* **WORK REQUIRED**:
Copy out the entries that follow. Leave none out.

* **TASK DATA**:
——————

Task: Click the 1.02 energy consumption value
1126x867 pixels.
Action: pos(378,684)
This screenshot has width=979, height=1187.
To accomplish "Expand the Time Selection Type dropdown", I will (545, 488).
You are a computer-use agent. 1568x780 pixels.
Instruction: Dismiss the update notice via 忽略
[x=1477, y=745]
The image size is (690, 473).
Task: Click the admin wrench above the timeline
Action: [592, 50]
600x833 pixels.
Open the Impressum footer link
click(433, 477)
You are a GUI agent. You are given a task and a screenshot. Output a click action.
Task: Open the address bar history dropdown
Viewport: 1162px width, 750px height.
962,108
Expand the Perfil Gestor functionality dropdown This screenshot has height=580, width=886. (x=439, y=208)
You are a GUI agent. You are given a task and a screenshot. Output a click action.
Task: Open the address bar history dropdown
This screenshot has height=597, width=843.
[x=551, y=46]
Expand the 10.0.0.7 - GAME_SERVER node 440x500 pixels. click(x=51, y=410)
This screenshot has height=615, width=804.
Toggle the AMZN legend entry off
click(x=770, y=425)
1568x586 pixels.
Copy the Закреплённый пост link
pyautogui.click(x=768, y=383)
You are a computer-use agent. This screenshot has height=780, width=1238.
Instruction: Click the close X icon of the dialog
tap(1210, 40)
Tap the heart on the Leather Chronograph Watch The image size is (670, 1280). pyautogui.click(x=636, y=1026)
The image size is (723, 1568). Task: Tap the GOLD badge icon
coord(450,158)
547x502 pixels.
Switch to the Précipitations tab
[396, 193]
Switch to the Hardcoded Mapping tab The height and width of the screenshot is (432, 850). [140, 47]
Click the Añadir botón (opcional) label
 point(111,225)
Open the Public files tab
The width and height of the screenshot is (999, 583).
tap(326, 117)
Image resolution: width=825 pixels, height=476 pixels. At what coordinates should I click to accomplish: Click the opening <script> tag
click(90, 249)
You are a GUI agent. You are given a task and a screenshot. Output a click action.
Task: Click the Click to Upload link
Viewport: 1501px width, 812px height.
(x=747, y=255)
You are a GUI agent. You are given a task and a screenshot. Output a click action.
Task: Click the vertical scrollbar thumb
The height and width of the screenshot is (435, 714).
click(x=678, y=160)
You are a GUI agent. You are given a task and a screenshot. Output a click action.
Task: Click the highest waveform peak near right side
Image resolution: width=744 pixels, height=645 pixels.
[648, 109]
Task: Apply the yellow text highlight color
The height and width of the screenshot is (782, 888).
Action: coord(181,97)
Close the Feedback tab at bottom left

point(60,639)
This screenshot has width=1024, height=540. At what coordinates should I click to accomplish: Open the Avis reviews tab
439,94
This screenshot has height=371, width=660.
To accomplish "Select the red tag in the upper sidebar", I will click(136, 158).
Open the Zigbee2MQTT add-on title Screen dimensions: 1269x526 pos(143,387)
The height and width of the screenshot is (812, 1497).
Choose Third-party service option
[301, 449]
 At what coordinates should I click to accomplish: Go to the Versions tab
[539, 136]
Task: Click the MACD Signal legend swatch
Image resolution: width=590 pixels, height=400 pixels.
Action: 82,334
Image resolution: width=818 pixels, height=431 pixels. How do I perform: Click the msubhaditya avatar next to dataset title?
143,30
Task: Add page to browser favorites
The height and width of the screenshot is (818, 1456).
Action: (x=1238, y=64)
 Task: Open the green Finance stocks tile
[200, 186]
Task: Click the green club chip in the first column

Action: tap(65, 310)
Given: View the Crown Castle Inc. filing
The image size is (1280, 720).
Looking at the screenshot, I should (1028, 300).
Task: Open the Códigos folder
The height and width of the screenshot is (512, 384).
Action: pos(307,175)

——————

* **YOUR SOLUTION**:
Task: Click the 1.02 energy consumption value
1126x867 pixels.
Action: pos(378,684)
This screenshot has width=979, height=1187.
To accomplish "Expand the Time Selection Type dropdown", I will (545, 488).
You are a computer-use agent. 1568x780 pixels.
Instruction: Dismiss the update notice via 忽略
[x=1477, y=745]
The image size is (690, 473).
Task: Click the admin wrench above the timeline
Action: [592, 50]
600x833 pixels.
Open the Impressum footer link
click(433, 477)
You are a GUI agent. You are given a task and a screenshot. Output a click action.
Task: Open the address bar history dropdown
Viewport: 1162px width, 750px height.
962,108
Expand the Perfil Gestor functionality dropdown This screenshot has height=580, width=886. (x=439, y=208)
You are a GUI agent. You are given a task and a screenshot. Output a click action.
Task: Open the address bar history dropdown
This screenshot has height=597, width=843.
[x=551, y=46]
Expand the 10.0.0.7 - GAME_SERVER node 440x500 pixels. click(x=51, y=410)
This screenshot has height=615, width=804.
Toggle the AMZN legend entry off
click(x=770, y=425)
1568x586 pixels.
Copy the Закреплённый пост link
pyautogui.click(x=768, y=383)
You are a computer-use agent. This screenshot has height=780, width=1238.
Instruction: Click the close X icon of the dialog
tap(1210, 40)
Tap the heart on the Leather Chronograph Watch The image size is (670, 1280). pyautogui.click(x=636, y=1026)
The image size is (723, 1568). Task: Tap the GOLD badge icon
coord(450,158)
547x502 pixels.
Switch to the Précipitations tab
[396, 193]
Switch to the Hardcoded Mapping tab The height and width of the screenshot is (432, 850). [140, 47]
Click the Añadir botón (opcional) label
 point(111,225)
Open the Public files tab
The width and height of the screenshot is (999, 583).
tap(326, 117)
Image resolution: width=825 pixels, height=476 pixels. At what coordinates should I click to accomplish: Click the opening <script> tag
click(90, 249)
You are a GUI agent. You are given a task and a screenshot. Output a click action.
Task: Click the Click to Upload link
Viewport: 1501px width, 812px height.
(x=747, y=255)
You are a GUI agent. You are given a task and a screenshot. Output a click action.
Task: Click the vertical scrollbar thumb
The height and width of the screenshot is (435, 714).
click(x=678, y=160)
You are a GUI agent. You are given a task and a screenshot. Output a click action.
Task: Click the highest waveform peak near right side
Image resolution: width=744 pixels, height=645 pixels.
[648, 109]
Task: Apply the yellow text highlight color
The height and width of the screenshot is (782, 888).
Action: coord(181,97)
Close the Feedback tab at bottom left

point(60,639)
This screenshot has width=1024, height=540. At what coordinates should I click to accomplish: Open the Avis reviews tab
439,94
This screenshot has height=371, width=660.
To accomplish "Select the red tag in the upper sidebar", I will click(136, 158).
Open the Zigbee2MQTT add-on title Screen dimensions: 1269x526 pos(143,387)
The height and width of the screenshot is (812, 1497).
Choose Third-party service option
[301, 449]
 At what coordinates should I click to accomplish: Go to the Versions tab
[539, 136]
Task: Click the MACD Signal legend swatch
Image resolution: width=590 pixels, height=400 pixels.
Action: 82,334
Image resolution: width=818 pixels, height=431 pixels. How do I perform: Click the msubhaditya avatar next to dataset title?
143,30
Task: Add page to browser favorites
The height and width of the screenshot is (818, 1456).
Action: (x=1238, y=64)
 Task: Open the green Finance stocks tile
[200, 186]
Task: Click the green club chip in the first column

Action: tap(65, 310)
Given: View the Crown Castle Inc. filing
The image size is (1280, 720).
Looking at the screenshot, I should (1028, 300).
Task: Open the Códigos folder
The height and width of the screenshot is (512, 384).
Action: pos(307,175)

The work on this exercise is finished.